Figure 6. Ephrin-B2 inhibits HUVEC apoptosis

(A) Cell apoptosis assay by CCK-8. Cell apoptosis was induced 4 h after incubation with different concentrations of H₂O₂. Cell survival ratios were then tested at OD450 nm. Relatively significant level of apoptosis was observed at concentration of 0.3 mmol/L (n = 3, mean ± SEM; ns, *p < 0.05, ***p < 0.001 vs. control using ANOVA and Dunnett's multiple comparison test). (B) Different concentrations of ephrin-B2/Fc (0.1, 0.3, and 1 μg/mL) contribute to protecting HUVECs from apoptosis, which is induced by H₂O₂ (0.3 mmol/L). Cells were cultured in serum-free medium containing different concentrations of ephrin-B2/Fc or PBS for 2 h then incubated with H₂O₂ for 4 h. Cell survival ratios were also tested on OD450 nm. Cells treated by 1 μg/mL ephrin-B2 showed higher survival ratio (n = 3, mean ± SEM; ns, **p < 0.01 vs. control using ANOVA and Dunnett's multiple comparison test). (C–D) Western blot showed the effects of ephrin-B2 on Bcl-2 and cleaved caspase 3 protein expression levels. Bands were quantified using Quantity One software (mean ± SEM; ns, **p < 0.01, ***p < 0.001 and ****p < 0.0001vs. control using ANOVA and Dunnett's multiple comparison test).

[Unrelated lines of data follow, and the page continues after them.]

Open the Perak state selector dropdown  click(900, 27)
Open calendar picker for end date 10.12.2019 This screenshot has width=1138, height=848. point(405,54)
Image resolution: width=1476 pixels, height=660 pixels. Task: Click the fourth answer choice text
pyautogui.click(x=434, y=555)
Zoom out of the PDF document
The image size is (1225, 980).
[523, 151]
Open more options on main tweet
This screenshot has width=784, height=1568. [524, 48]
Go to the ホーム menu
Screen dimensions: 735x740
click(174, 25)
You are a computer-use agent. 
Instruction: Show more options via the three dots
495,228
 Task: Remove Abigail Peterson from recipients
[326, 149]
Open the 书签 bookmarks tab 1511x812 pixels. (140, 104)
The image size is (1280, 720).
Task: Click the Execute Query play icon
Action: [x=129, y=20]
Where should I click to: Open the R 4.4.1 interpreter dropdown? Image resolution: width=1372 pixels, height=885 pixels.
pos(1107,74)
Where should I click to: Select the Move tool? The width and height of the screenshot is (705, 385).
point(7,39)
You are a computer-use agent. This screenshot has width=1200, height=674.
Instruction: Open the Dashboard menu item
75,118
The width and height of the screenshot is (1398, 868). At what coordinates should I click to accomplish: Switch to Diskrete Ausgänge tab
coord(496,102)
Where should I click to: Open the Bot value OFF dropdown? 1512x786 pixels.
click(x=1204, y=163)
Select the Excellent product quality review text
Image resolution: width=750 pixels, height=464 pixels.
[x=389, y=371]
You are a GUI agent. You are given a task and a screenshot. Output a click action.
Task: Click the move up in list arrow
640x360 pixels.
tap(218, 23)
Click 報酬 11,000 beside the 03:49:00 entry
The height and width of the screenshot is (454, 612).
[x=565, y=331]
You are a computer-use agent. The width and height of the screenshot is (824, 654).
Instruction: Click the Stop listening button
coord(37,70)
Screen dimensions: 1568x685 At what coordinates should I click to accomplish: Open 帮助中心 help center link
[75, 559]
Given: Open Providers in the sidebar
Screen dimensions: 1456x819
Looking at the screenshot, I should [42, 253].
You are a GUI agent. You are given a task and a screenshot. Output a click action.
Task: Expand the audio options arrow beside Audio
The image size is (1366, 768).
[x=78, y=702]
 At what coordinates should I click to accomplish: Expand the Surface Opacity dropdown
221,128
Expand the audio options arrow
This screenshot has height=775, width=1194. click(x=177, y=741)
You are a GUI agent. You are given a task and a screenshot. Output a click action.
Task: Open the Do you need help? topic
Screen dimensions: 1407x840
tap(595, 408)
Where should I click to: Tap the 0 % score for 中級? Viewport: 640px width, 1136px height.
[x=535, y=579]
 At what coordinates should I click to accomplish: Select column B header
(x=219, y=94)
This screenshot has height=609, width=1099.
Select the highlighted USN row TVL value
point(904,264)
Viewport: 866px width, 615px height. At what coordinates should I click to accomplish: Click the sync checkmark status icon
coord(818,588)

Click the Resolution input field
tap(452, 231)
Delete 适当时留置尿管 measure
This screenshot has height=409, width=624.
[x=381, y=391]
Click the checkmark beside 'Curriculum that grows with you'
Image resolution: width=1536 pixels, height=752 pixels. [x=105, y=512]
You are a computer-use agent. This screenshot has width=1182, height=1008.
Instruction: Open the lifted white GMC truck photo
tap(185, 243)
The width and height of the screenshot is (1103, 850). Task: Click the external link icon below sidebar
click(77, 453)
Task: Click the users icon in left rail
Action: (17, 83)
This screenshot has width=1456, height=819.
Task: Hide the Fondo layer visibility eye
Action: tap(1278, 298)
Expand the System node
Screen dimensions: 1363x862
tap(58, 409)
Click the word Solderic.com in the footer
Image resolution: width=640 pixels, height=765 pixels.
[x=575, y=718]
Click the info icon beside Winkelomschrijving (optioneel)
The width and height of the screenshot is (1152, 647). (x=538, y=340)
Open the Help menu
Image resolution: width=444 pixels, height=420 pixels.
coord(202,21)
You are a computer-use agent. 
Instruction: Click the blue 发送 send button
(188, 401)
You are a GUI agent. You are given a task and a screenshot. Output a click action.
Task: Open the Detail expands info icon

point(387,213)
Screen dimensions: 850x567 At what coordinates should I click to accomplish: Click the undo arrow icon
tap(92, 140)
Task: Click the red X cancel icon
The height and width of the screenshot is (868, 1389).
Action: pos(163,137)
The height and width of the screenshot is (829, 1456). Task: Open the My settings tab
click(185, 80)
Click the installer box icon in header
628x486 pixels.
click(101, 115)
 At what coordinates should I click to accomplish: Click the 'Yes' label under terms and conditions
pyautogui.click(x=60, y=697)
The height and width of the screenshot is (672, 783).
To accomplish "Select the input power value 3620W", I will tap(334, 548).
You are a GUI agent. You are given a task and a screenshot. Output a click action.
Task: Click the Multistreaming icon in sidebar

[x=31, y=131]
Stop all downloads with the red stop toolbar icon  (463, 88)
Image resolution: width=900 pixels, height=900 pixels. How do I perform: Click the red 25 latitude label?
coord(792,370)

Figure 7. Effects of ephrin-B2 on signaling pathways in HUVECs

HUVECs were treated with 1 μg/mL ephrin-B2 for 5, 15, and 30 min and for 1 and 2 h. Expression levels of pAkt (A), eNOS (B), and pP38 (C) were detected by Western blot. Intensity of each band was quantified by Quantity One software (mean ± SEM; ns, **p < 0. 01 and ***p < 0.001, ****p < 0.0001, vs. control using ANOVA and Dunnett's multiple comparison test). β-actin was used as internal control.